EXERCISE REQUIREMENTS — In full and without alteration, write out the records.
────────────────────────────────────────
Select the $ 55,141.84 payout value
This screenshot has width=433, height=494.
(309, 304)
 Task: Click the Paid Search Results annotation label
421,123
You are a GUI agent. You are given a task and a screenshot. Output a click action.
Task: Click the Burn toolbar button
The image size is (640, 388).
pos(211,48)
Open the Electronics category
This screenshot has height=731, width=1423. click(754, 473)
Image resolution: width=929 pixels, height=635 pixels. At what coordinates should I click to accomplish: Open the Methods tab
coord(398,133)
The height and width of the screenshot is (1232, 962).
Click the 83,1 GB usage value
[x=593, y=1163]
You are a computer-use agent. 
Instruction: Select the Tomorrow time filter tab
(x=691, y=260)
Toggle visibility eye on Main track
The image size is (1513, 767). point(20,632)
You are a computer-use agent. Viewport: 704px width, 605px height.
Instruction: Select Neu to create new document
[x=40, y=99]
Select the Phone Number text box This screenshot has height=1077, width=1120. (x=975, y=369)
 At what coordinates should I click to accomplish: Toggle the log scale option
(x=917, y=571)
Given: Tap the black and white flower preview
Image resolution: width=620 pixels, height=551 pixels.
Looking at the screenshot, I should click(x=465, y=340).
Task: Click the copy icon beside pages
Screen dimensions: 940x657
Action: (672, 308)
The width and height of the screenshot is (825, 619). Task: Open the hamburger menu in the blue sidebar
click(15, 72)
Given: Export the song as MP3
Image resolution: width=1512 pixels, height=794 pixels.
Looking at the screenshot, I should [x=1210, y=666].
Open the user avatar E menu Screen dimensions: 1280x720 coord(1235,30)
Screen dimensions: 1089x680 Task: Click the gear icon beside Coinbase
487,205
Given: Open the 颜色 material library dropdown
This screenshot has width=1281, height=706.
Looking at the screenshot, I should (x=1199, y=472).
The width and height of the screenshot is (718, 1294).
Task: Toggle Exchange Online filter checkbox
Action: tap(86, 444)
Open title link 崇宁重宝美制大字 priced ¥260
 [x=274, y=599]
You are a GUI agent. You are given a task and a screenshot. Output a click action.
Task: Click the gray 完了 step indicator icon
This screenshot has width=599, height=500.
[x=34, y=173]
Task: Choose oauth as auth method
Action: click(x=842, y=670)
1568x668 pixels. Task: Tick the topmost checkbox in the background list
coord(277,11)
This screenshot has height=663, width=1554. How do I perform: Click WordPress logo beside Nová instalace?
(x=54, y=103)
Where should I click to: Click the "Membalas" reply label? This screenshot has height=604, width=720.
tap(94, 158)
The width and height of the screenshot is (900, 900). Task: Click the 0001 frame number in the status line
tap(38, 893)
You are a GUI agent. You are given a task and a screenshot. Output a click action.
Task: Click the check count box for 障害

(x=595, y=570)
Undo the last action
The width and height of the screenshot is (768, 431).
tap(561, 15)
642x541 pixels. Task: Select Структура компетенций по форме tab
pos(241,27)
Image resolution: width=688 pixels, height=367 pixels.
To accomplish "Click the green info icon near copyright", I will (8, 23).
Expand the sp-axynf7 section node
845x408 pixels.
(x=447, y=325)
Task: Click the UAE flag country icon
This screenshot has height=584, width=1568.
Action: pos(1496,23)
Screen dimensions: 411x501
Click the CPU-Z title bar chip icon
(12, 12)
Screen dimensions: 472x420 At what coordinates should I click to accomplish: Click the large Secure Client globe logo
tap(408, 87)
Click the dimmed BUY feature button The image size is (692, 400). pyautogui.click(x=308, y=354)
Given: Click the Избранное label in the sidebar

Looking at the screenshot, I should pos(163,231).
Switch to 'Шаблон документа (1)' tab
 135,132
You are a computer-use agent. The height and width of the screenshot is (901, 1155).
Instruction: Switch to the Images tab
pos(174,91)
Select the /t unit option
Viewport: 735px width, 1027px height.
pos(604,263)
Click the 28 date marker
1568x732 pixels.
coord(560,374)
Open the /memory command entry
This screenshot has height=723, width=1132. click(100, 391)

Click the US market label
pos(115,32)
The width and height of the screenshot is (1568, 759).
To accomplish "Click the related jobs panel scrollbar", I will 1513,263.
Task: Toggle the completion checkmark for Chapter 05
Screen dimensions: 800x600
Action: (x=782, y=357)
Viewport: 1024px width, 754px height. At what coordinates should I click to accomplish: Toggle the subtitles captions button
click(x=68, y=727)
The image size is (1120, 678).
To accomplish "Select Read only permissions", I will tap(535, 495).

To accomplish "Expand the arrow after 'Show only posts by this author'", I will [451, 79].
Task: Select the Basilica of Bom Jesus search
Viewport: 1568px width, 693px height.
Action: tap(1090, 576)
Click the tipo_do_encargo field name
────────────────────────────────────────
RESULT OF THIS TASK —
Select the $ 55,141.84 payout value
This screenshot has width=433, height=494.
(309, 304)
 Task: Click the Paid Search Results annotation label
421,123
You are a GUI agent. You are given a task and a screenshot. Output a click action.
Task: Click the Burn toolbar button
The image size is (640, 388).
pos(211,48)
Open the Electronics category
This screenshot has height=731, width=1423. click(754, 473)
Image resolution: width=929 pixels, height=635 pixels. At what coordinates should I click to accomplish: Open the Methods tab
coord(398,133)
The height and width of the screenshot is (1232, 962).
Click the 83,1 GB usage value
[x=593, y=1163]
You are a computer-use agent. 
Instruction: Select the Tomorrow time filter tab
(x=691, y=260)
Toggle visibility eye on Main track
The image size is (1513, 767). point(20,632)
You are a computer-use agent. Viewport: 704px width, 605px height.
Instruction: Select Neu to create new document
[x=40, y=99]
Select the Phone Number text box This screenshot has height=1077, width=1120. (x=975, y=369)
 At what coordinates should I click to accomplish: Toggle the log scale option
(x=917, y=571)
Given: Tap the black and white flower preview
Image resolution: width=620 pixels, height=551 pixels.
Looking at the screenshot, I should click(x=465, y=340).
Task: Click the copy icon beside pages
Screen dimensions: 940x657
Action: (672, 308)
The width and height of the screenshot is (825, 619). Task: Open the hamburger menu in the blue sidebar
click(15, 72)
Given: Export the song as MP3
Image resolution: width=1512 pixels, height=794 pixels.
Looking at the screenshot, I should [x=1210, y=666].
Open the user avatar E menu Screen dimensions: 1280x720 coord(1235,30)
Screen dimensions: 1089x680 Task: Click the gear icon beside Coinbase
487,205
Given: Open the 颜色 material library dropdown
This screenshot has width=1281, height=706.
Looking at the screenshot, I should (x=1199, y=472).
The width and height of the screenshot is (718, 1294).
Task: Toggle Exchange Online filter checkbox
Action: tap(86, 444)
Open title link 崇宁重宝美制大字 priced ¥260
 [x=274, y=599]
You are a GUI agent. You are given a task and a screenshot. Output a click action.
Task: Click the gray 完了 step indicator icon
This screenshot has width=599, height=500.
[x=34, y=173]
Task: Choose oauth as auth method
Action: click(x=842, y=670)
1568x668 pixels. Task: Tick the topmost checkbox in the background list
coord(277,11)
This screenshot has height=663, width=1554. How do I perform: Click WordPress logo beside Nová instalace?
(x=54, y=103)
Where should I click to: Click the "Membalas" reply label? This screenshot has height=604, width=720.
tap(94, 158)
The width and height of the screenshot is (900, 900). Task: Click the 0001 frame number in the status line
tap(38, 893)
You are a GUI agent. You are given a task and a screenshot. Output a click action.
Task: Click the check count box for 障害

(x=595, y=570)
Undo the last action
The width and height of the screenshot is (768, 431).
tap(561, 15)
642x541 pixels. Task: Select Структура компетенций по форме tab
pos(241,27)
Image resolution: width=688 pixels, height=367 pixels.
To accomplish "Click the green info icon near copyright", I will (8, 23).
Expand the sp-axynf7 section node
845x408 pixels.
(x=447, y=325)
Task: Click the UAE flag country icon
This screenshot has height=584, width=1568.
Action: pos(1496,23)
Screen dimensions: 411x501
Click the CPU-Z title bar chip icon
(12, 12)
Screen dimensions: 472x420 At what coordinates should I click to accomplish: Click the large Secure Client globe logo
tap(408, 87)
Click the dimmed BUY feature button The image size is (692, 400). pyautogui.click(x=308, y=354)
Given: Click the Избранное label in the sidebar

Looking at the screenshot, I should pos(163,231).
Switch to 'Шаблон документа (1)' tab
 135,132
You are a computer-use agent. The height and width of the screenshot is (901, 1155).
Instruction: Switch to the Images tab
pos(174,91)
Select the /t unit option
Viewport: 735px width, 1027px height.
pos(604,263)
Click the 28 date marker
1568x732 pixels.
coord(560,374)
Open the /memory command entry
This screenshot has height=723, width=1132. click(100, 391)

Click the US market label
pos(115,32)
The width and height of the screenshot is (1568, 759).
To accomplish "Click the related jobs panel scrollbar", I will 1513,263.
Task: Toggle the completion checkmark for Chapter 05
Screen dimensions: 800x600
Action: (x=782, y=357)
Viewport: 1024px width, 754px height. At what coordinates should I click to accomplish: Toggle the subtitles captions button
click(x=68, y=727)
The image size is (1120, 678).
To accomplish "Select Read only permissions", I will tap(535, 495).

To accomplish "Expand the arrow after 'Show only posts by this author'", I will [451, 79].
Task: Select the Basilica of Bom Jesus search
Viewport: 1568px width, 693px height.
Action: tap(1090, 576)
Click the tipo_do_encargo field name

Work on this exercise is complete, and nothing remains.